A former immigration judge was disciplined after she was found to have violated the Hatch Act while on the bench when she promoted then-Presidential candidate Hillary Clinton’s immigration reform plan during a 2016 hearing.
The U.S. Office of Special Counsel (OSC) said in a statement on Sept. 17 that Carmene “Zsa Zsa” DePaolo was presiding over an immigration case of an individual who was facing deportation and a subsequent 10-year bar on re-entry into the United States. At the time, DePaolo was an immigration judge on the Otay Mesa Immigration Court in California.

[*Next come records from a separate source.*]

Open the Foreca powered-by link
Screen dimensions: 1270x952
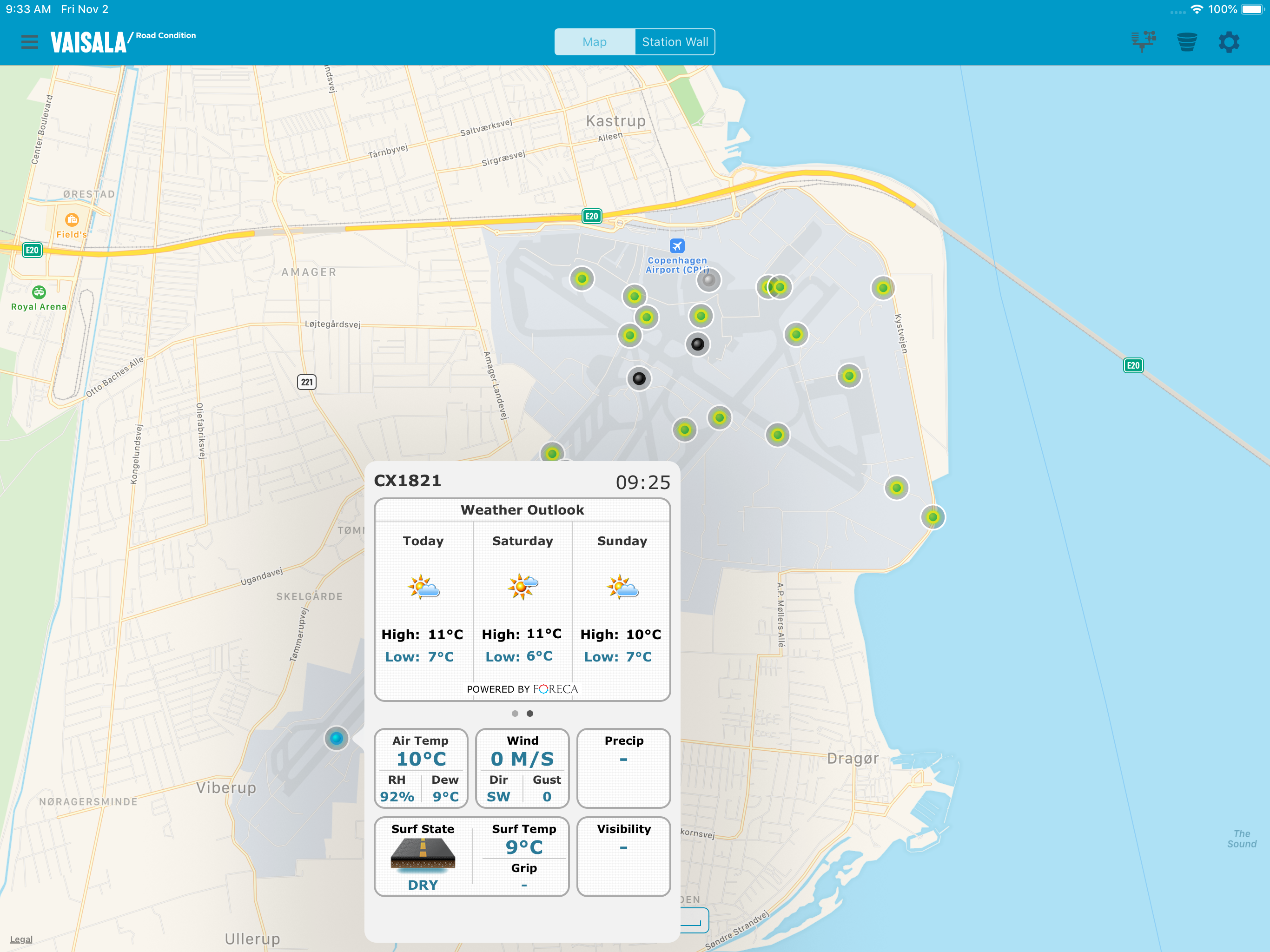point(522,689)
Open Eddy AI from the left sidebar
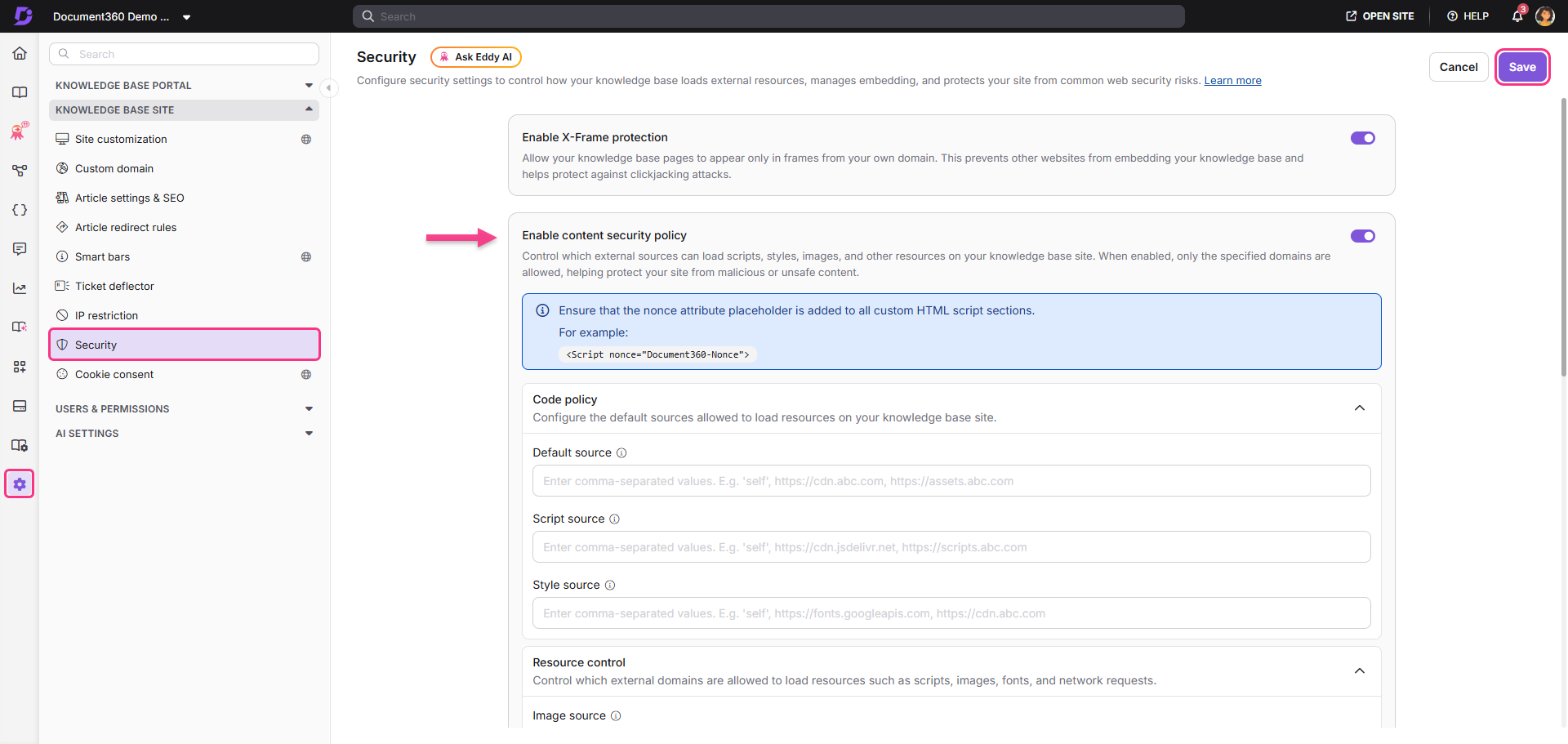The height and width of the screenshot is (744, 1568). tap(20, 131)
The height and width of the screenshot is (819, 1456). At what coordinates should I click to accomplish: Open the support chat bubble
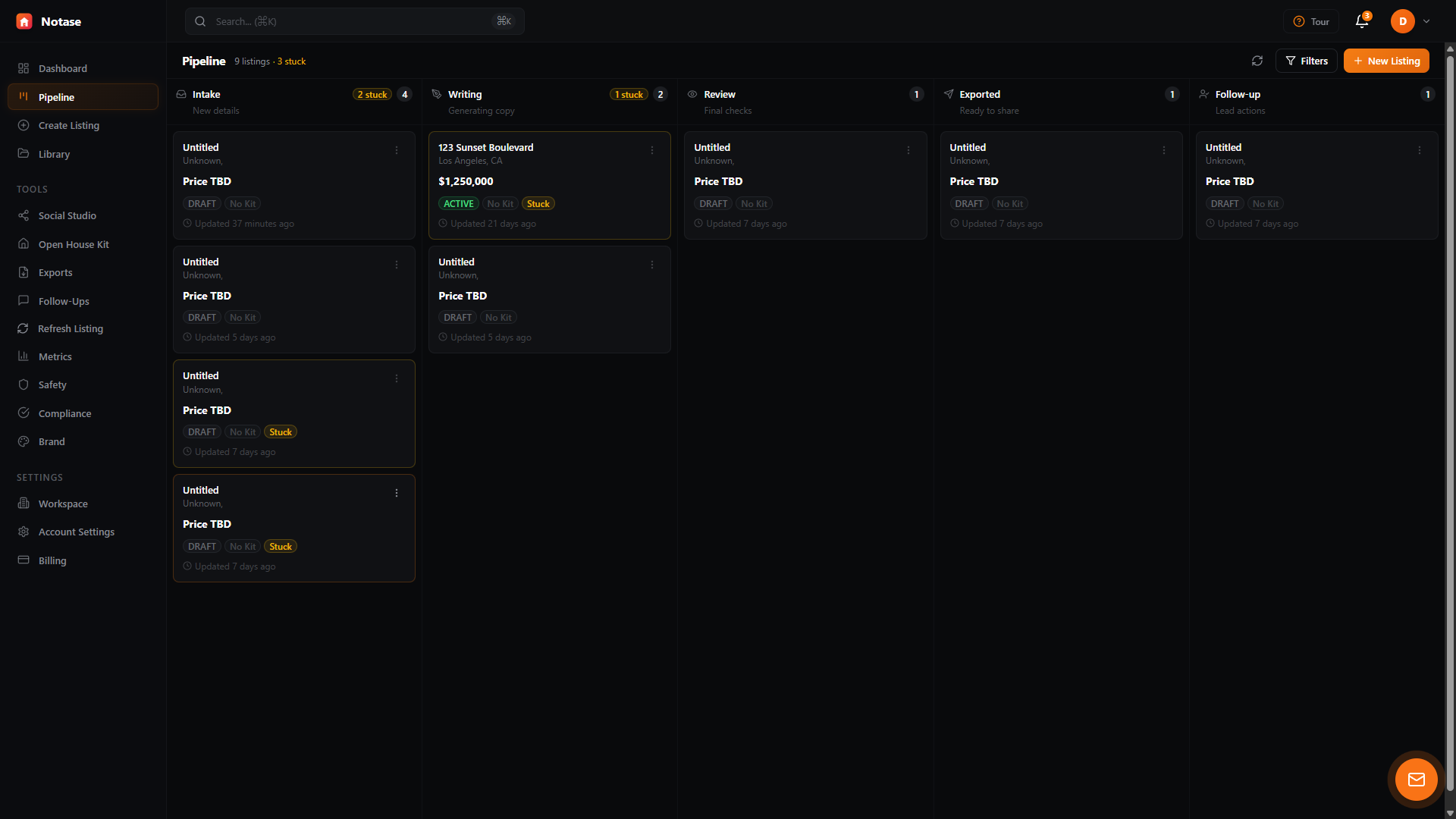tap(1415, 779)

An immigration judge who violated the Hatch Act when she promoted then-Presidential candidate Hillary Clinton’s plan for immigration reform during a deportation hearing has been fined $1K with 30-month debarment from federal service. https://t.co/cADsurzdSl
— OfficeSpecialCounsel (@US_OSC) September 17, 2019
During that hearing, which was open to the public, DePaolo remarked that the penalty was “a pretty harsh thing” that Clinton had intended to change as long as “the Senate becomes a Democratic body and there’s some hope that they can actually pass immigration legislation,” according to the OSC.
The judge then took a shot at Republicans saying that they “aren’t going to do anything” about immigration “if they can help it,” other than to “try to deport everybody.”

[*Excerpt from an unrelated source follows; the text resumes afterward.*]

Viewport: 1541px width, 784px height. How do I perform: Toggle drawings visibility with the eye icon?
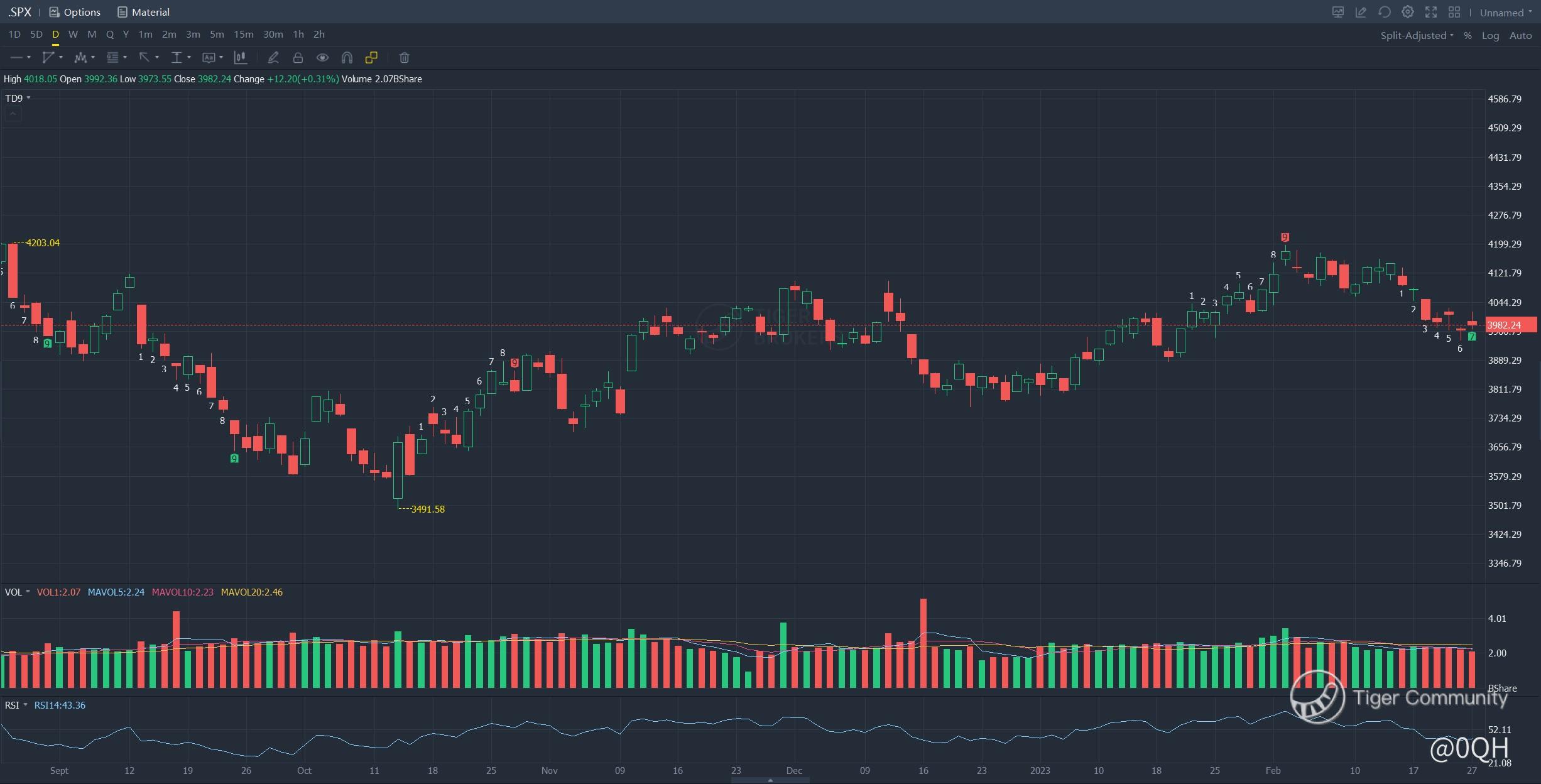point(322,58)
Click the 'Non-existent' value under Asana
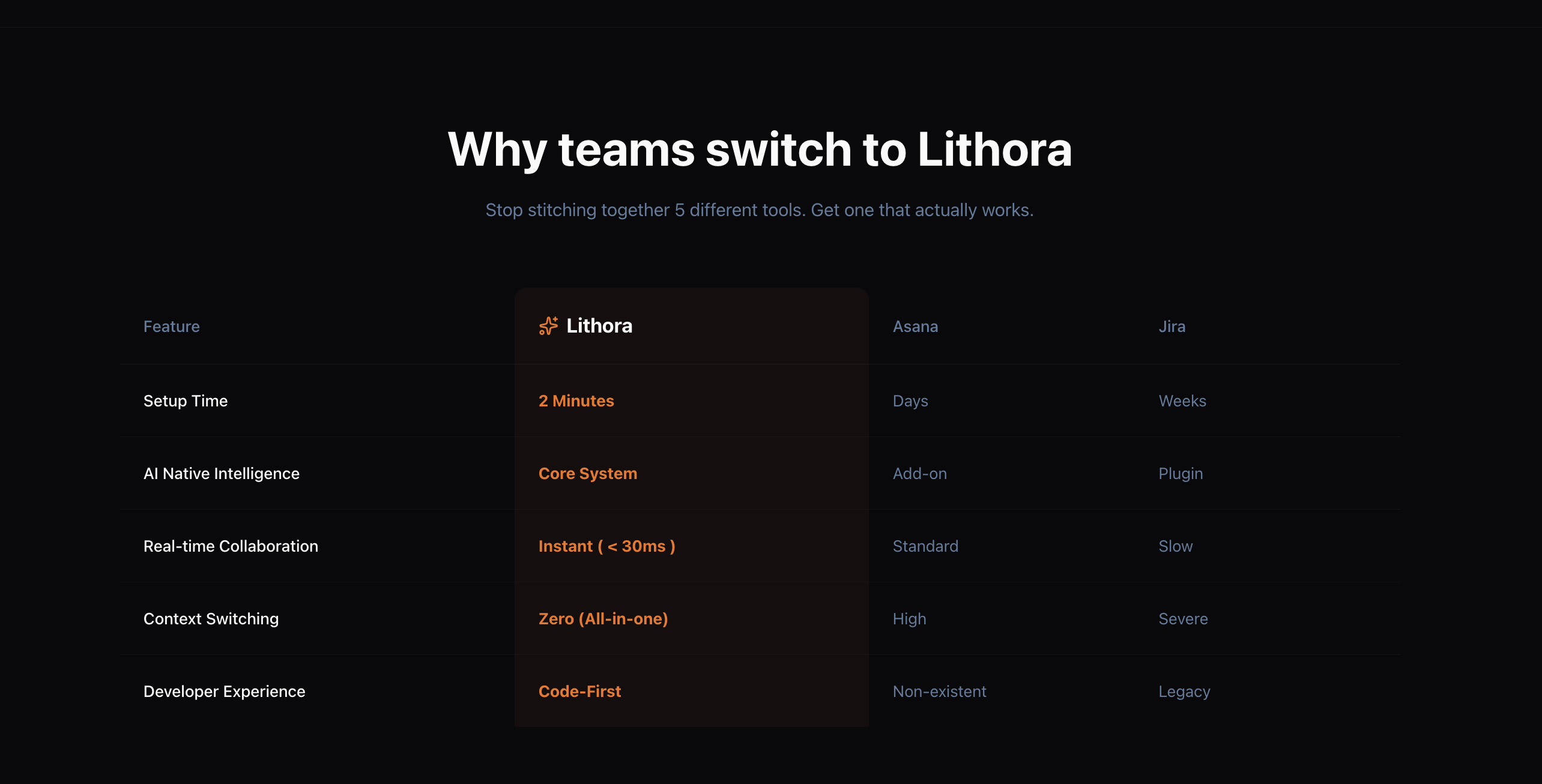 (x=939, y=691)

According to the decision, the “respondent’s actions raises the specter that this nation’s courtrooms are partisan, and that judges consider political platforms when advising litigants. The very nature of her offense politicizes the judiciary and the federal workforce and militates toward a more severe sanction.”
“This conduct sends a bad message to subordinates and possibly instils the notion that political activity is allowed at work. If a judge can say it from the bench, what stops other employees from making these statements in the office?” according to the decision.
DePaolo, who was the immigration judge on the Otay Mesa Immigration Court in California, was subsequently fined $1,000—the maximum possible civil penalty—and given a two-and-a-half-year debarment from federal service.
“We are very pleased with the outcome of this case and believe the significant disciplinary action imposed against Judge DePaolo is appropriate and warranted,” Special Counsel Henry J. Kerner said in the statement.
The OSC first filed the complaint against DePaolo back in 2018.
The Hatch Act, a federal law passed in 1939, prohibits a federal employee from engaging in partisan political activity while on duty or in the federal workplace. All federal civilians employees working in the executive branch—excluding the president and vice president—are covered under the Hatch Act. This includes employees of the U.S. Postal Service.
The penalties for violation of the act include removal from federal service, reduction in grade, debarment from federal employment for a period not to exceed 5 years, suspension, reprimand, or a civil penalty not to exceed $1,000.